◆ TASK DIRECTIONS
Whenever a line in the entries below contains the string "chart", copy that line.
-=-=-
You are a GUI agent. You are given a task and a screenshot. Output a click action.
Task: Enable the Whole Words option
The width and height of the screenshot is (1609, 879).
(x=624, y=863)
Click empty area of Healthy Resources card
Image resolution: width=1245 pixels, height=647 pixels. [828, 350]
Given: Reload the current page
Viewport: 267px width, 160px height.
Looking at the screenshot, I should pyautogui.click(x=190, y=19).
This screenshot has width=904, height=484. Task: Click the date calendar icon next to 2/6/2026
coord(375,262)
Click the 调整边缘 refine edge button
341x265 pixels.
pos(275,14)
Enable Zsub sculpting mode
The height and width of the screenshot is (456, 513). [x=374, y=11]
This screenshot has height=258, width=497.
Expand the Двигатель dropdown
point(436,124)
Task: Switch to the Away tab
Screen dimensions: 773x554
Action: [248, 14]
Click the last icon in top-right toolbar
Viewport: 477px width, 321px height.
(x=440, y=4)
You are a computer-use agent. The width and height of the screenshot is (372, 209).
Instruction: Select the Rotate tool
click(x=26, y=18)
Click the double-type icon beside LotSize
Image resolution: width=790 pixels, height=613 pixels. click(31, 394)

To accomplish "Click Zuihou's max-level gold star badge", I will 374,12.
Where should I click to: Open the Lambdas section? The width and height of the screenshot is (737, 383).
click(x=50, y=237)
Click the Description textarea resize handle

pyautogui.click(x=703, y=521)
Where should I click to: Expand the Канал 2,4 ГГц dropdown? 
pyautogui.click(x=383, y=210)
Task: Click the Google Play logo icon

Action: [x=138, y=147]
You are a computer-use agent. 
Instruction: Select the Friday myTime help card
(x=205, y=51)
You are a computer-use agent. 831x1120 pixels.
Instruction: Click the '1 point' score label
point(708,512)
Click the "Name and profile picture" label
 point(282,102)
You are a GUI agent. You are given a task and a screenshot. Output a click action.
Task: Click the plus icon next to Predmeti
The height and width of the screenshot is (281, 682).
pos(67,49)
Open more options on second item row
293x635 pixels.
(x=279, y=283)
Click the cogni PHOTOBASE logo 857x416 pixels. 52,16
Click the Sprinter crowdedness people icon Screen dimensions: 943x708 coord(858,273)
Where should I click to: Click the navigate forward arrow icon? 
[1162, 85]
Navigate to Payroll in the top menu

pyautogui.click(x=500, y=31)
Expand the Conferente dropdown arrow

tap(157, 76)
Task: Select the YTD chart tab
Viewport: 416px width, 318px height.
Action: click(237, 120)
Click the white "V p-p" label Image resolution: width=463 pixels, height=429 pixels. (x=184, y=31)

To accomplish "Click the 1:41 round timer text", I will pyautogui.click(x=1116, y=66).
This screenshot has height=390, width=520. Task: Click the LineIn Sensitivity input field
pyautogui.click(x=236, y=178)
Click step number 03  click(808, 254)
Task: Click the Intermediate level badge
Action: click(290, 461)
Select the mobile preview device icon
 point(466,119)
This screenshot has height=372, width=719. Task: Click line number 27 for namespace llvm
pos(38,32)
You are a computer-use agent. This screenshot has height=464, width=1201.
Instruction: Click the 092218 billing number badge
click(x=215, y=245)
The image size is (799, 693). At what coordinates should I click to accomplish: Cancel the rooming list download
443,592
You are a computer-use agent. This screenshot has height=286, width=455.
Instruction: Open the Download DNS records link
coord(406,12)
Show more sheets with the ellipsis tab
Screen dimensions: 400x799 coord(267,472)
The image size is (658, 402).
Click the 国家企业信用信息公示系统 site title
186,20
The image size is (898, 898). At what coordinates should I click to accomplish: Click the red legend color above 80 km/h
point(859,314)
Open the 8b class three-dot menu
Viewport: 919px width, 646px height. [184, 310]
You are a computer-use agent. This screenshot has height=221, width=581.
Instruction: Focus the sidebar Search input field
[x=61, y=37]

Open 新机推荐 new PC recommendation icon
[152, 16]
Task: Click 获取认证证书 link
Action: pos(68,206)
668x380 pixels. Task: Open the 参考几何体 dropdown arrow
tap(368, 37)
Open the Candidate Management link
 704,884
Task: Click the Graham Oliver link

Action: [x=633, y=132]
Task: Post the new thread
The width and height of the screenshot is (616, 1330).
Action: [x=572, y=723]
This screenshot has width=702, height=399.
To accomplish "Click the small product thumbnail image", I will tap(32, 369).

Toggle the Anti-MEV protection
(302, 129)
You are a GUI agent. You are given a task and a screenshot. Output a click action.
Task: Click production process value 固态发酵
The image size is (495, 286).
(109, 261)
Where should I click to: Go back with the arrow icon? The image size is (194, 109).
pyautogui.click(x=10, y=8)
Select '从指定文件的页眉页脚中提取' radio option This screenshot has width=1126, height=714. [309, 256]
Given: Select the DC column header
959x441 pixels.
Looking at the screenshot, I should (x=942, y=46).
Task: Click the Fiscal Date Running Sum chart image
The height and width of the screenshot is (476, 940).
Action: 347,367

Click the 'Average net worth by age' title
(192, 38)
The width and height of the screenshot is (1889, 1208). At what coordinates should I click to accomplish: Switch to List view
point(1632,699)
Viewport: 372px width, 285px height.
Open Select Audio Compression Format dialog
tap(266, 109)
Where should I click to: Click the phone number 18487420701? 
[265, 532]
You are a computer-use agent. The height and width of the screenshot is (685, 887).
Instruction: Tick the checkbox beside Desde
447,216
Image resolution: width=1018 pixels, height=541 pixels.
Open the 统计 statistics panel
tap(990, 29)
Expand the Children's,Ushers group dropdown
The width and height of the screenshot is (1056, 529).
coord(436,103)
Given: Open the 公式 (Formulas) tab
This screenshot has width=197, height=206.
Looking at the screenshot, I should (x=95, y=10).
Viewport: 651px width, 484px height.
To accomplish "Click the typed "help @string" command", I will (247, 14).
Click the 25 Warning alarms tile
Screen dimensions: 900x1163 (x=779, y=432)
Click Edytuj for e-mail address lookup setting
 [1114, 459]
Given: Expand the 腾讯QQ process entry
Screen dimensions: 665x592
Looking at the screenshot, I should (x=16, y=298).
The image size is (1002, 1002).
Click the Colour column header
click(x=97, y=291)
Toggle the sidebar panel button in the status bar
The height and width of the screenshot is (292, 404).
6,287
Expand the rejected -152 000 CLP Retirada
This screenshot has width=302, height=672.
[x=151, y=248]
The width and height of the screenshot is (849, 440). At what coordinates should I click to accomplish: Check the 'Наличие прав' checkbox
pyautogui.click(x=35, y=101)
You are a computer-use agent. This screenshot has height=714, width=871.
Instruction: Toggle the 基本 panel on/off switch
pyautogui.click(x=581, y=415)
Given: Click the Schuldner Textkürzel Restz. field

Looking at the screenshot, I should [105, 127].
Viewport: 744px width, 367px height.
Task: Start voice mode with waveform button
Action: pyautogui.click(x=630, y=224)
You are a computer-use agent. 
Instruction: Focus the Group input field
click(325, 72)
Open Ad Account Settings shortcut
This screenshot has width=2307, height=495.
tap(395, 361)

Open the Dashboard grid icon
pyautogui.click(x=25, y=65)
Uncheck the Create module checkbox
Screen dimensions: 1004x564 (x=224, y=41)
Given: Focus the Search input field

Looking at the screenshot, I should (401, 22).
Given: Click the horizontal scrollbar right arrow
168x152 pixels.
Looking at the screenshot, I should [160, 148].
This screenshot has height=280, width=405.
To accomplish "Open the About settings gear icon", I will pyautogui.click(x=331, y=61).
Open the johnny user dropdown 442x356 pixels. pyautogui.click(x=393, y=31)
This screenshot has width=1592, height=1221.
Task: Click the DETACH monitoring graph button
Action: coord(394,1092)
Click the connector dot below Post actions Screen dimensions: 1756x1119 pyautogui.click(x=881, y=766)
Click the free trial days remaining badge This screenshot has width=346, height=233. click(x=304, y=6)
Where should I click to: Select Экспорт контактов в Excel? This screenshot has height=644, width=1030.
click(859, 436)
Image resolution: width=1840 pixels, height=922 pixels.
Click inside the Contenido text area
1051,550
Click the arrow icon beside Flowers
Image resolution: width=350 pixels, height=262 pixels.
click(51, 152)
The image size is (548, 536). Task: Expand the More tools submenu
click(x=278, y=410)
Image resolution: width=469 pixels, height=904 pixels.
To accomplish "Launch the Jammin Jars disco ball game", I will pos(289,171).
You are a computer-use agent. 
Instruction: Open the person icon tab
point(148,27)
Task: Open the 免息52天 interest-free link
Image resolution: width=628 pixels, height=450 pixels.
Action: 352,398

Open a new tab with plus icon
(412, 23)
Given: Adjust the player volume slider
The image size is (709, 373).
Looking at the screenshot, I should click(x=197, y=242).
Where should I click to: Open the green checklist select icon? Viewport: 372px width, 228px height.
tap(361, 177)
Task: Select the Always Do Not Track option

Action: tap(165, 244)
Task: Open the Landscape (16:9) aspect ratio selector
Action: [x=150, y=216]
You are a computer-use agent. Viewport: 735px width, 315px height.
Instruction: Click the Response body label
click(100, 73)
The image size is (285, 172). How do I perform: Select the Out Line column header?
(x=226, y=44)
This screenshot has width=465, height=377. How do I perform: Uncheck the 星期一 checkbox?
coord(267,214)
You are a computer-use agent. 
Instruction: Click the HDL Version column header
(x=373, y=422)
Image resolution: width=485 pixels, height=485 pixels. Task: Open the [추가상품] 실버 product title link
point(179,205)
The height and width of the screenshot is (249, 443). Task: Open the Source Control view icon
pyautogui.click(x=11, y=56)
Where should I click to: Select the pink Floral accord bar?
-=-=-
◆ RESULT OF THE EXERCISE
Task: Select the YTD chart tab
Task: Click the Fiscal Date Running Sum chart image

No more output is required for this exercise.